Há importantes referências mostrando que o hábito da leitura depende de uma diversidade de fatores, sendo um deles a disponibilidade física de livros para consumo. Ou seja, bibliotecas. Contudo, a “atratividade” das bibliotecas tem peso semelhante, inclusive para a realização de pesquisas escolares.

Neste sentido, a Lei 12.244, que determina a universalização das bibliotecas nas instituições de ensino do País, representa um avanço significativo, mas um desafio igualmente expressivo.

O acervo deve ser pensado de forma a compor um estimulante conjunto inicial de livros, bem como deve prever sua constante renovação e atualização, para manter e atrair o interesse de seus freqüentadores. É igualmente fundamental pensar que elas devem integrar-se ao projeto pedagógico das escolas, desde o horário de funcionamento – incluindo o período noturno – até a realização de um planejamento ajustado à disseminação da leitura literária, que atenda e vá além da demanda curricular. É importante também a presença de profissionais preparados – e com garantias de permanente requalificação – tanto para a organização dos espaços, quanto para assessorar o leitor iniciante em suas buscas e com dicas de leitura.

A criação de uma rede de conectividade entre as bibliotecas é mais uma forma de promoção do intercâmbio de experiência e renovação do conhecimento em um país como o nosso, de modo a diminuir o distanciamento geográfico.

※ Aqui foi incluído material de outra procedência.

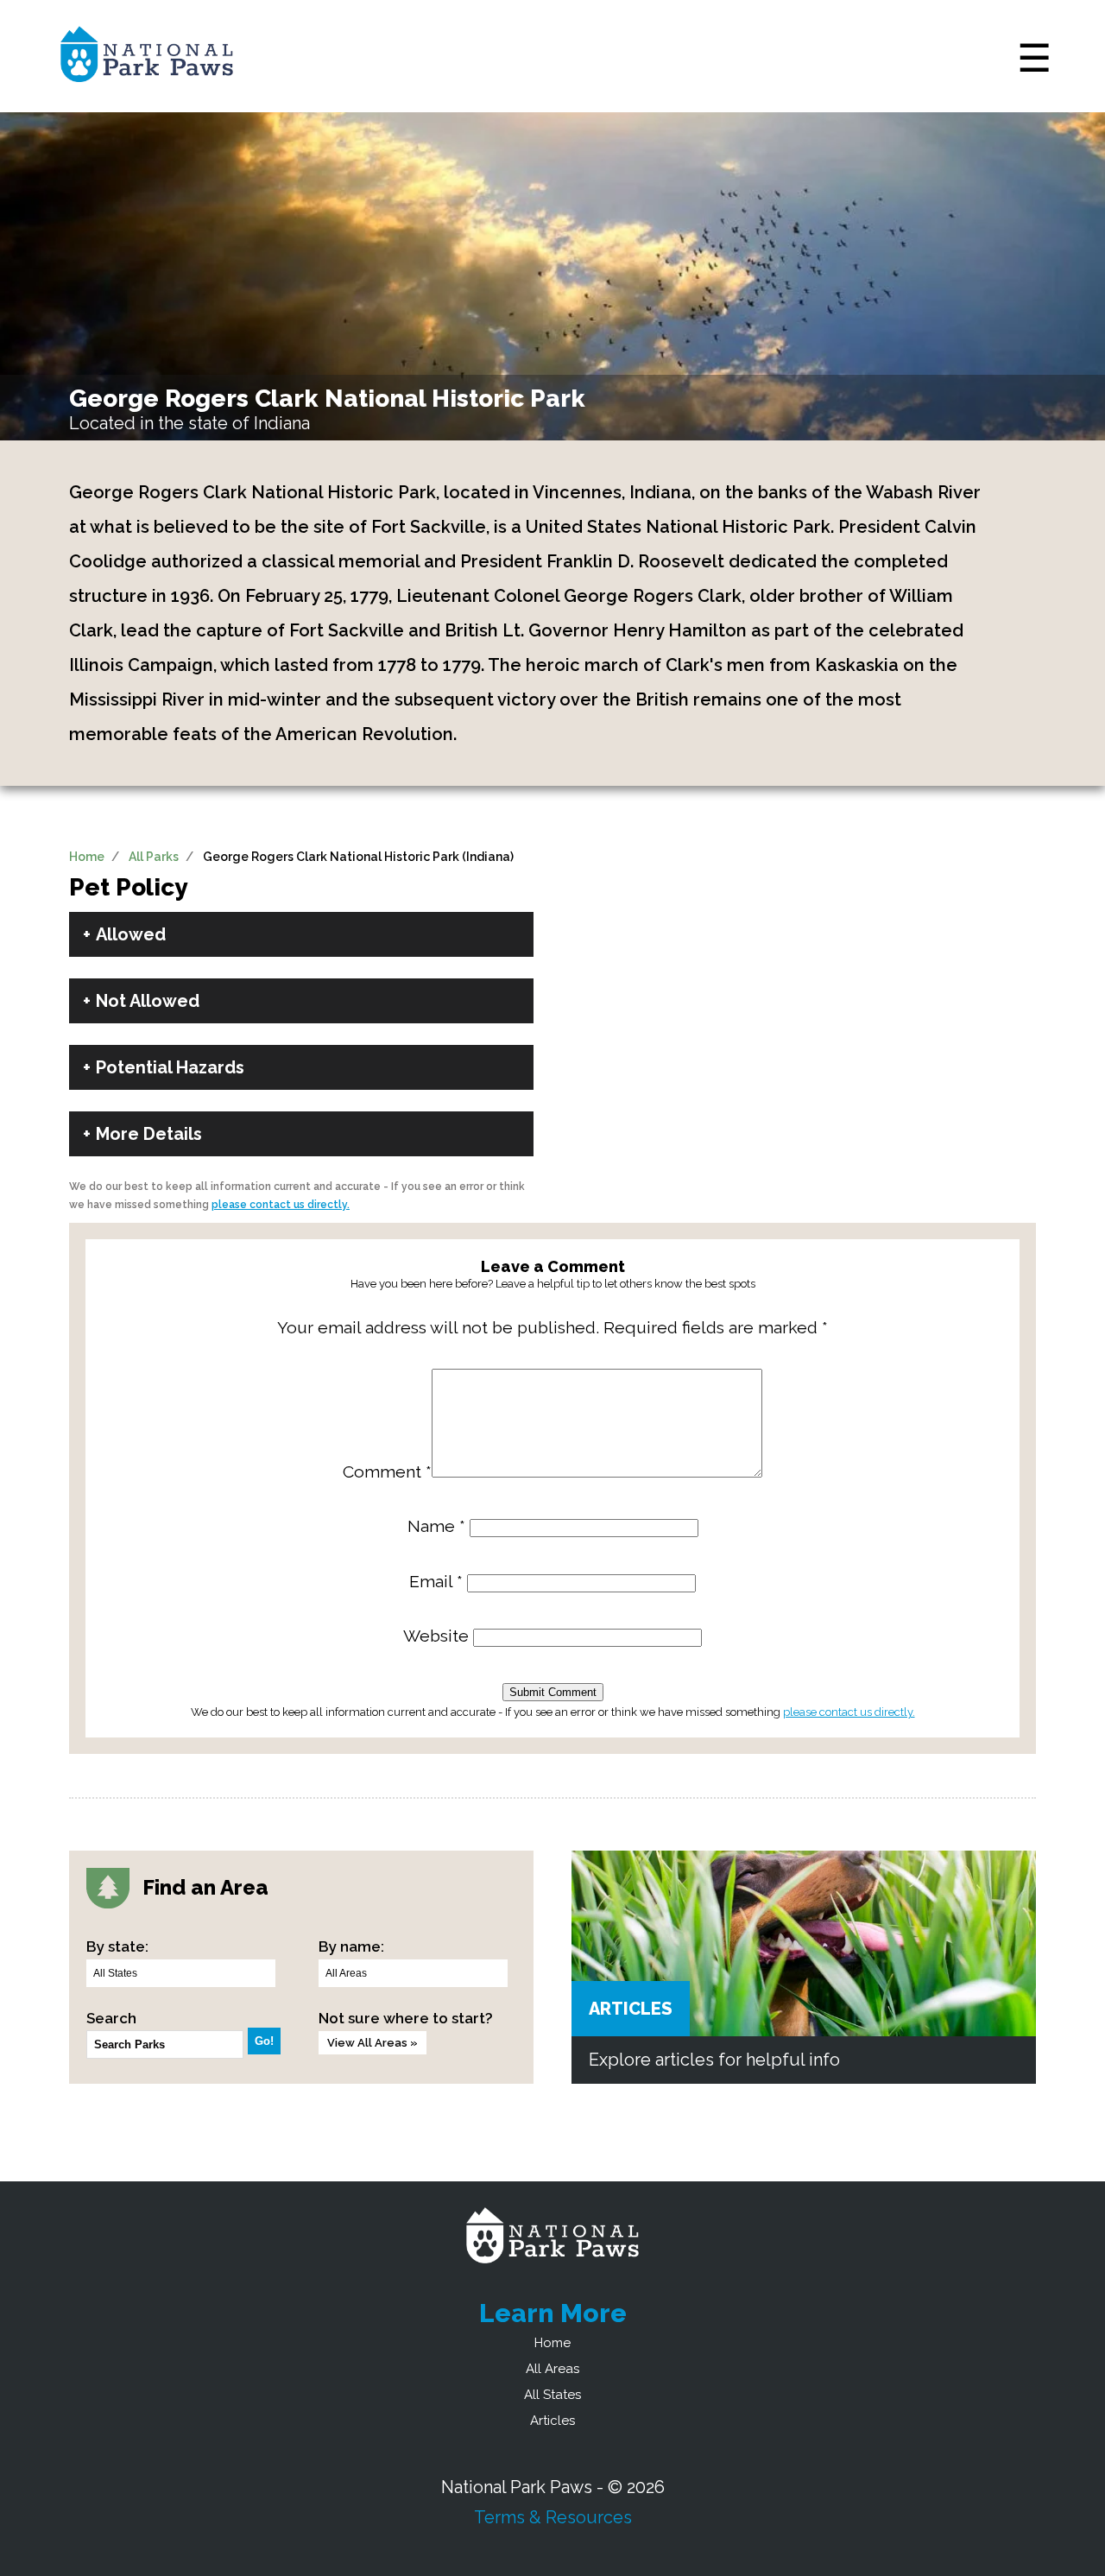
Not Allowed (147, 1001)
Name (436, 1526)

Portanto, o desafio que nosso País tem mostra que devemos atuar de forma cooperada e integrada, governo e iniciativa privada, para criar e assegurar a sustentabilidade de uma política pública que, de fato, contribua para a promoção do avanço dos indicadores educacionais e que tenha elevado poder de transformação. E isto está previsto na Constituição.

O impacto de uma biblioteca é tão mais duradouro, quanto mais atenção for dada à sua manutenção. É importante, portanto, a criação de um fundo com recursos voltados à conservação da infraestrutura das bibliotecas e à expansão do s seus acervos.

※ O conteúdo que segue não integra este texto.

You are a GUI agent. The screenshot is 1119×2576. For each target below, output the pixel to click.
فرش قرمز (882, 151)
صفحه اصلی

Há dois projetos de lei que poderiam canalizar recursos para a implantação e manutenção de bibliotecas escolares, focados no fomento, na estruturação e criação de bibliotecas: o PL 6.200/09, que autoriza a criação do Fundo Nacional de Apoio a Bibliotecas (FUNAB), e determina que ele será gerido pelo órgão responsável pela gestão da Política Nacional do Livro (art. 3º); e o PLS 294/05, que em seu art. 6, informa que a rubrica orçamentária de onde sairão os recursos para financiamento, expansão e modernização de bibliotecas será o FNPL – Fundo Nacional Pró-Leitura.

Com a mesma natureza contábil, estes fundos terão papel de destaque no incentivo à leitura. O primeiro aguarda deliberação pelas Comissões de Finanças e Tributação (CFT) e Constituição e Justiça e de Cidadania (CCJC) da Câmara Federal, e o segundo pela Comissão de Assuntos Econômicos (CAE), do Senado Federal. Caso não sejam alterados, o primeiro seguirá à sanção presidencial e o segundo ainda deverá tramitar pela Câmara dos Deputados.

É muito importante que sejam aprovados ainda este ano para viabilizar o imediato apoio à implantação de bibliotecas no País, bem como o planejamento de uma colaboração inter e intra-setorial, com vistas a assegurar maior eficiência deste investimento.